Art as Research in Learning & Teaching
International Conference 2016
Wednesday, 31 August 2016 - 9:00am to Friday, 2 September 2016 - 4:00pm
University of Wolverhampton
Professor Shaun McNiff (USA), Malcolm Ross (UK), Professor Carole Gray and Professor Julian Malins (UK)
Keynote speakers include Professor Shaun McNiff (USA), Malcolm Ross (UK), Professor Carole Gray and Professor Julian Malins (UK). The conference will be led by Professor Ross Prior of the University of Wolverhampton and Principal Editor of the Journal of Applied Arts & Health.
Join us in beautiful Shropshire, England, for this lively three-day international conference aimed at researchers and lecturers in Higher Education and practitioner-facilitators, particularly in the Arts, Humanities and Well-being fields.
There are many ways in which we may use art as methodology and address evidence in research using the arts. Shaun McNiff (2009: 144) directs us to the potential of the artform itself in responding to issues of research:
...the arts and therapy communities have historically been so thoroughly tied to traditional social science methods of research and the more general notions of scientism that we have not appreciated our own unique potential to further human understanding.
It was in the quest for understanding how the arts may speak to another way of understanding that Shaun McNiff developed ‘art-based’ research. In his books Depth Psychology of Art (1989) and Art as Medicine (1992) McNiff uses his own paintings and drawings as a form of art-based research in demonstrating different ways of reflecting upon images. This later led to his publication of Art-Based Research (1998) and an edited book Art as Research: opportunities and challenges (2013). He discovered that personal art-making could be used to research the work done in expressive arts therapy.
I developed a deeper understanding of the need to establish the autonomy of images; how personifying images helps us to engage them in more creative complete ways; how images, as particular phenomena, are distinct from symbols; that psychological experience is characterized by multiplicity; how literalism is a great flaw when interpreting artistic expressions and dreams; and most importantly, how creative imagination is the intelligence informing everything we do in expressive arts therapy.
(McNiff 2009: 42)
This conference will explore the various visual and performing art forms including creative writing as ways to provide a rich understanding of learning and teaching in Higher Education. It will hear from some key figures in the field and give participants the opportunity to share their research and practice in multiple ways. This conference brings to life the arts and humanities within their taught and learnt contexts so there will be lively practical expressions in all art forms.
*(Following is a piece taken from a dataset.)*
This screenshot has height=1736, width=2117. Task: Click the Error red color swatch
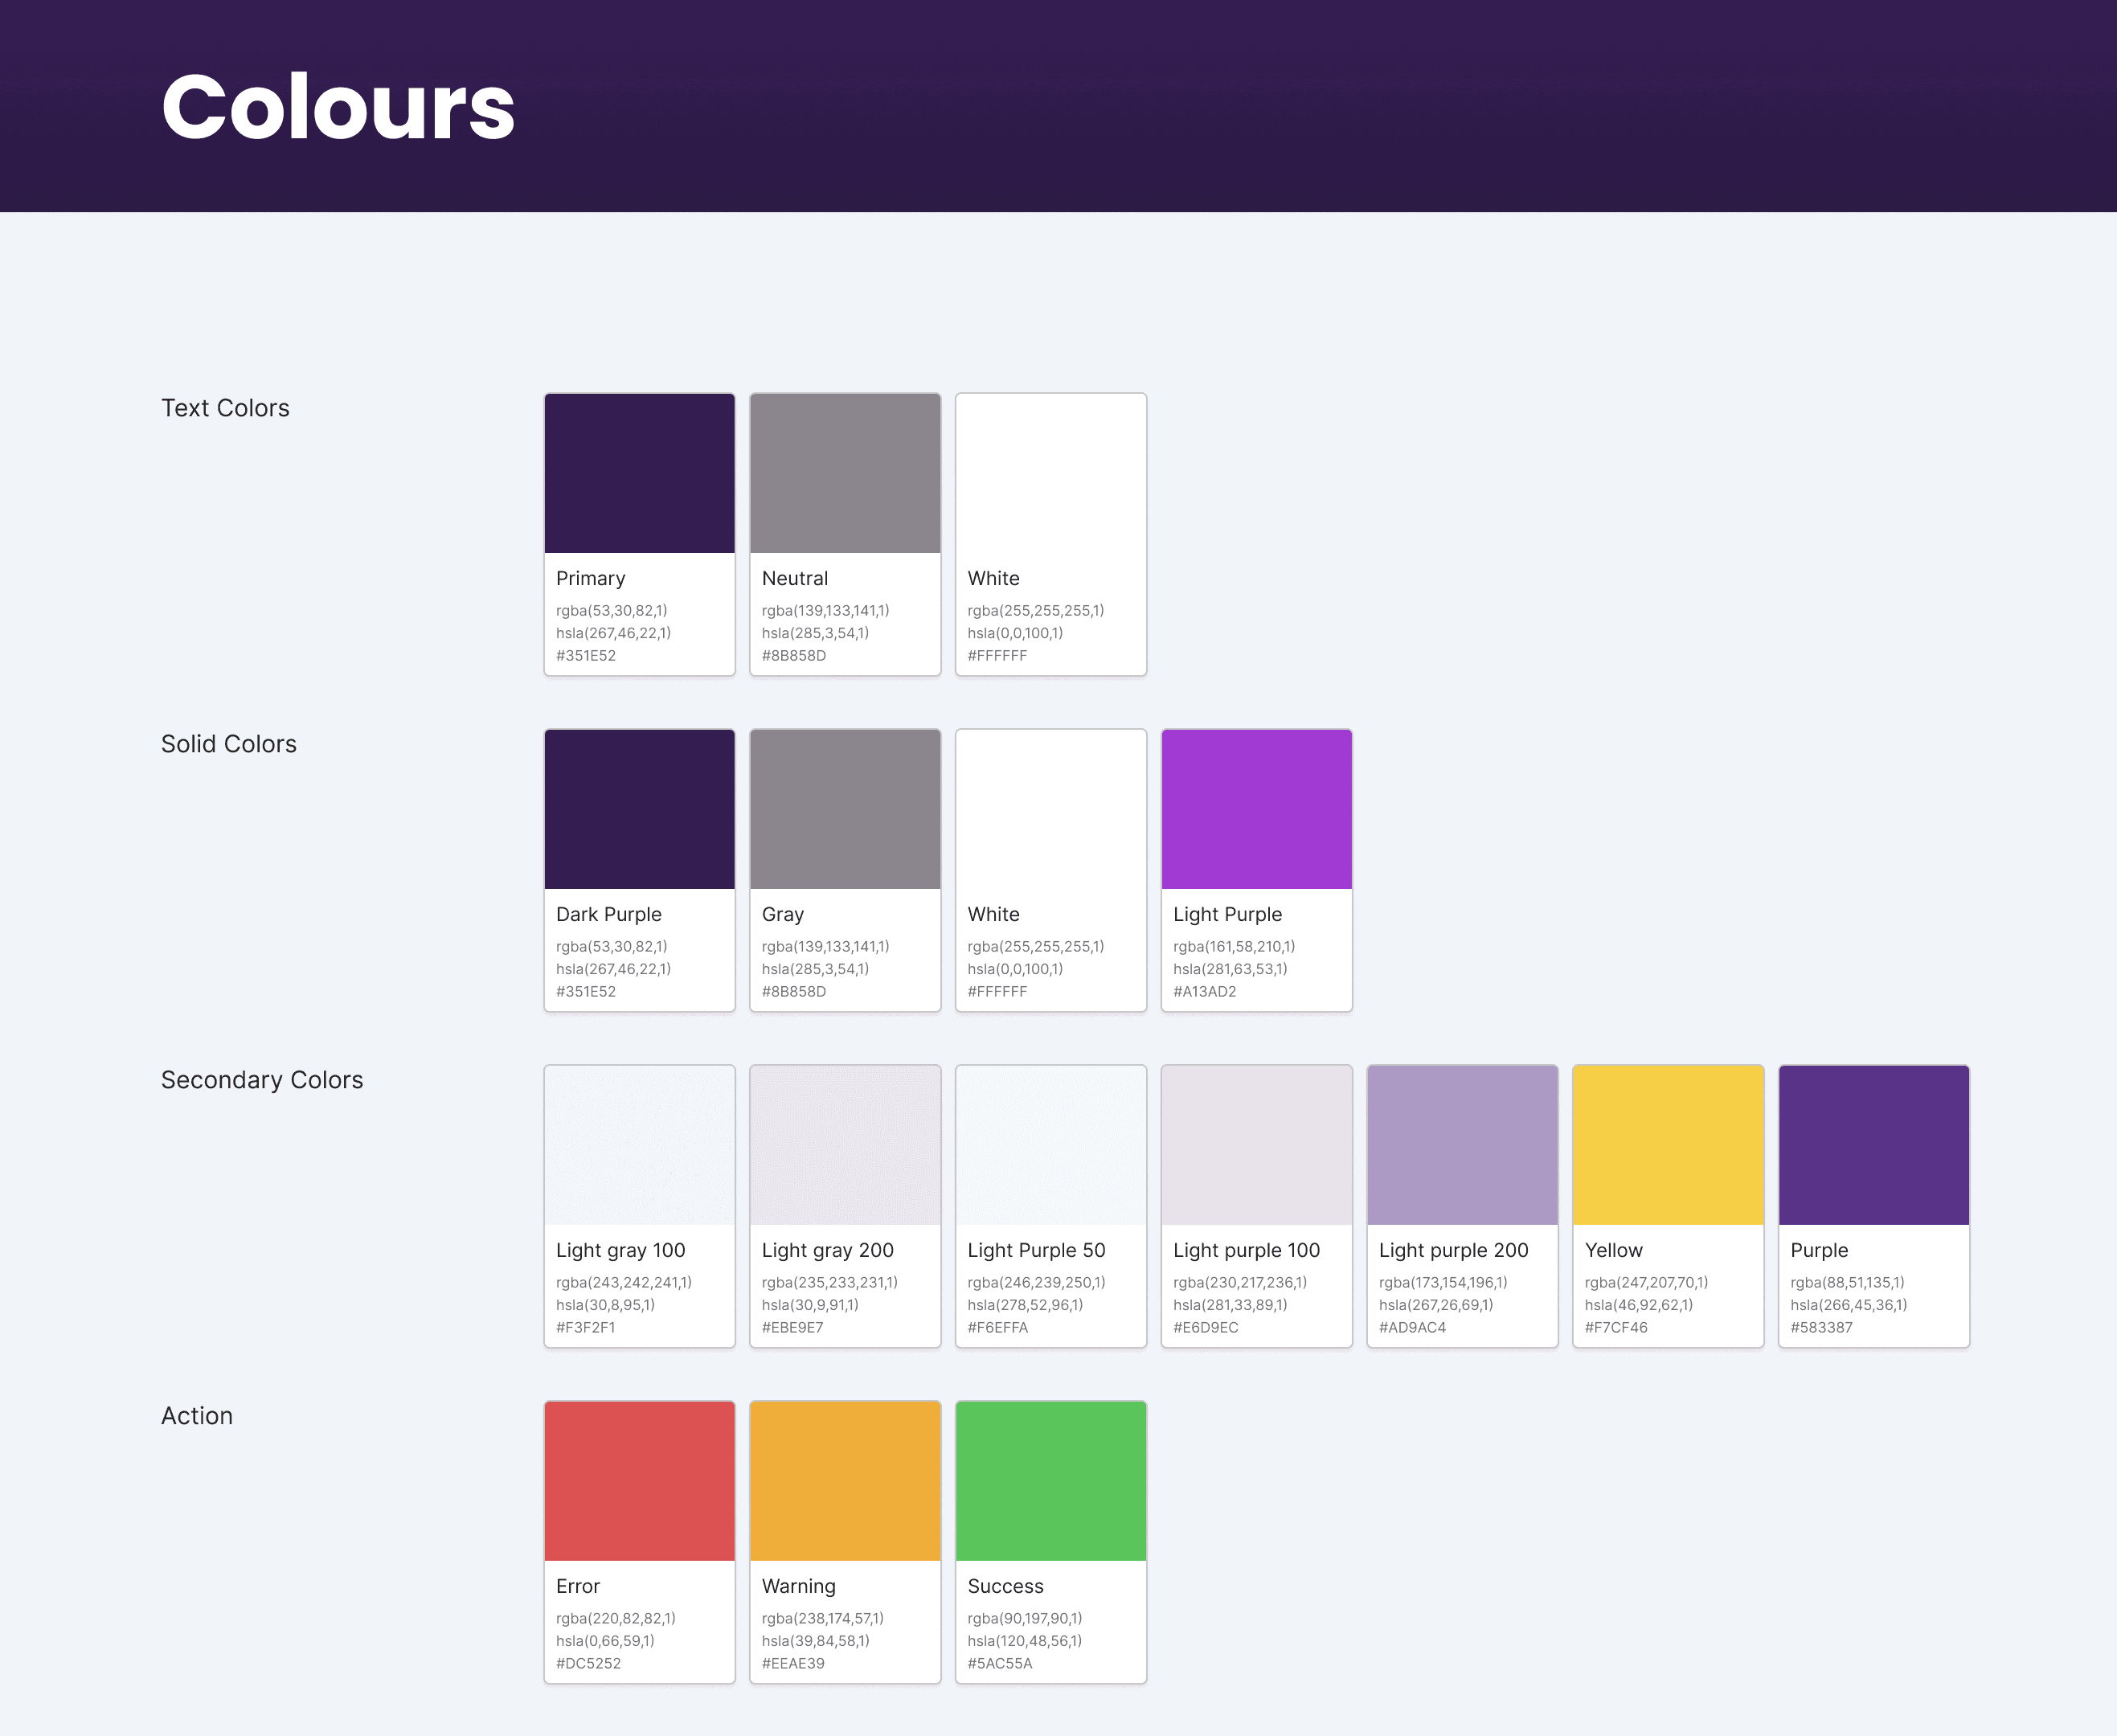click(639, 1481)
We can judge no-one’s ‘capability’ without understanding the nature and extent of the opportunity they have had to develop and hone their gifts. In so far as everyone has the inclination to and wherewithal for personal expression, they have a talent for the arts. In some of us that talent will be remarkable both in its specificity and its force. Nonetheless, everyone carries the impulse of self-expression and a propensity for reading the ‘signs’ of art, and whether their talent is exceptional or run-of-the-mill, ‘opportunity’ will determine the extent of their artistic capability…
(Ross 2011: 9)
During the 1990s, extensive debate occurred about the nature of ‘research’ in Art and Design. Various positions were taken…Confusion reigned and we were struggling in the swamp! Defining ‘research’ became an obsession. It seemed important to claim part of the territory of research for the creative and performing arts and design…and to give identity to it by naming our research ‘practice-led’ or ‘practice-based’ research.